Sbaragliare gli smartphone con lo Starbucks della formazione
di Liana Astrologo – Bemymentor
Chi non si è trovato di fronte a file intere di persone, teoricamente in formazione con gli occhi fissi sullo smartphone? Il training non è stato abbastanza sexy? Interattivo? Attivo? Social?
Più semplicemente, contro la vita non possiamo vincere.
Lavoro, famiglia, amici, intrattenimento: è tutto nello smartphone, dove pubblico e privato convivono. Tutto ciò che non tiene conto di questa ibridazione è simulazione: non tocca le corde profonde che motivano e attivano le persone.
Serve alla formazione una trasfusione di vita. Come? Con l’unico metodo che fonde relazioni, aspettative, aspirazioni personali e professionali. Sviluppo personale e organizzativo.
Parlo del mentoring organizzativo.
ll mentoring nasce dai seguenti presupposti:
- parti dall’esperienza personale, altrimenti l’apprendimento rimane in superficie se non accantonato.
- impara facendo, dentro e durante il lavoro: solo così si abbattono gli ostacoli che solo nella pratica quotidiana emergono
In caso contrario, il risultato della formazione è come un corpo senza testa o senza gambe.
Per questo i mentori (persone scelte all’interno dell’azienda e opportunamente formate) sono formati per:
- dare un taglio “operativo” agli incontri con i mentee
- saper modulare obiettivi aziendali con opportunità e aree di miglioramento personali del mentee
Perché funziona?

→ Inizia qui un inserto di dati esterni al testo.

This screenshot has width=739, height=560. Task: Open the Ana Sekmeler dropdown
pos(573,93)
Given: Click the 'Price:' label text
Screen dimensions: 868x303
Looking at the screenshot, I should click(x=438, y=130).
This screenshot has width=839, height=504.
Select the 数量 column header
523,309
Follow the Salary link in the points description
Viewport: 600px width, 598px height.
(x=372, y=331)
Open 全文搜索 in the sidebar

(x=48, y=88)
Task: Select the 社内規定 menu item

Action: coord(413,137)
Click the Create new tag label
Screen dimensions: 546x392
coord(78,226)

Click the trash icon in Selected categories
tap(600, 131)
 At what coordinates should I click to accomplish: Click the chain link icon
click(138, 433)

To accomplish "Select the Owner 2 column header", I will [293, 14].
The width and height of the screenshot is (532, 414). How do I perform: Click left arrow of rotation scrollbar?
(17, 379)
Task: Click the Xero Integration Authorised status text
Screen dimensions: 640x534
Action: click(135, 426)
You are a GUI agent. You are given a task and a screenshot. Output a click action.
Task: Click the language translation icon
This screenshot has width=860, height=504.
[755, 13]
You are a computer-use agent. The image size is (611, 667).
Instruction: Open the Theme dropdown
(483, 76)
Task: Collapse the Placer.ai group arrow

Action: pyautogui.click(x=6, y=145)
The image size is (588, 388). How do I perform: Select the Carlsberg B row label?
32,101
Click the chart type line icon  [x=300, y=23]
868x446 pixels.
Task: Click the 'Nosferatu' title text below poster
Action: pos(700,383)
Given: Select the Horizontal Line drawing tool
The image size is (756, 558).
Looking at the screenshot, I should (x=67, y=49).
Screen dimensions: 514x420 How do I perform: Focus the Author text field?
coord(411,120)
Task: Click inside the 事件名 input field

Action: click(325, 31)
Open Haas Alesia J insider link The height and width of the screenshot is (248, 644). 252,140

Perché si regge su una forte percezione di vantaggio reciproco e opportunità di sviluppo.
Esempio: un neoassunto affiancato a un junior manager che si occupa della sua induction. Il Junior manager fungerà da chiave di ingresso nel mondo aziendale: organizza incontri per integrare il giovane nel tessuto aziendale, si farà affiancare in riunioni, lo coinvolgerà in presentazioni, farà domande opportune, lo metterà in concreto alla prova… Poca chiacchiera, vita vera. Si fa tutto lavorando.
Il mentore aumenta le capacità di leadership. Un consiglio: assegnare nel piano di valutazione almeno un 15% alla voce “saper sviluppare gli altri”
VANTAGGI DELL’AZIENDA
- Raggiungimento obiettivi predefiniti nel progetto (nel caso specifico, incremento produttività dei neoassunti nel breve).
- Upskilling
- Miglioramento del clima aziendale e team di lavoro più produttivi e inclini alla cooperazione
- ROI: le grandi aziende che utilizzano il mentoring in pianta stabile su ampi numeri di persone ( General Electric, Intel, Google, Bain & Co…) comunicano ROI dei loro progetti tra il 120 e il 150%.
Esempio a parte, le aree su cui costruire progetti di mentoring spaziano dalla leadership, all’innovation, change management, internazionalizzazione, upskilling specifici…
Sembra efficace, semplice ed intuitivo, ma ci sono condizioni: perché un progetto di mentoring funzioni davvero serve:
- commitment da parte del top management
- una seria società di mentoring dotata di project manager, formatori e tutor qualificati
- un software che renda comunicazione, organizzazione, raccolta informazioni e monitoraggio dei percorsi istantanei. E che consenta di gestire progetti numericamente ampi, per generare più impatto, dopo la fase di test.
Quando si lascia tutto al caso, il rischio di fallimento è alto: gli incontri si trasformano in chiacchierate improduttive, la motivazione cala, le persone si disperdono fino a cessare di incontrarsi.
E Starbucks che c’entra? Rispondo con le parole di Kim WISE, pioniera del mentoring americano, AD di una delle più importanti società di software di mentoring, mia mentore: “Il mentoring organizzativo nasce in italia, dal modello della Scuola Bottega: fare insieme e nel mentre porsi domande e risposte, role modeling, trovare soluzioni e crescere professionalmente insieme. Noi Americani ci siamo limitati a organizzarlo in modo da renderlo adatto anche a grandi organizzazioni e ad adattarlo progressivamente alle esigenze del lavoro moderno.” Il paradosso del mentoring: essere lo Starbucks della formazione*. Perché anche noi non innoviamo la formazione, partendo da metodi che ci sono stati copiati e riadattati in molte parti del mondo?
Lo storico fondatore di Starbucks, Howard Schultz, nel corso di un viaggio a Milano, rimase affascinato dall’atmosfera magica che, ogni giorno, per qualche minuto, si respira intorno ad una minuscola tazzina di caffè. Ed è allora che decise, non di importare negli Stati Uniti l’espresso come prodotto, ma la sua vera e propria cultura, adattandola ovviamente al contesto americano.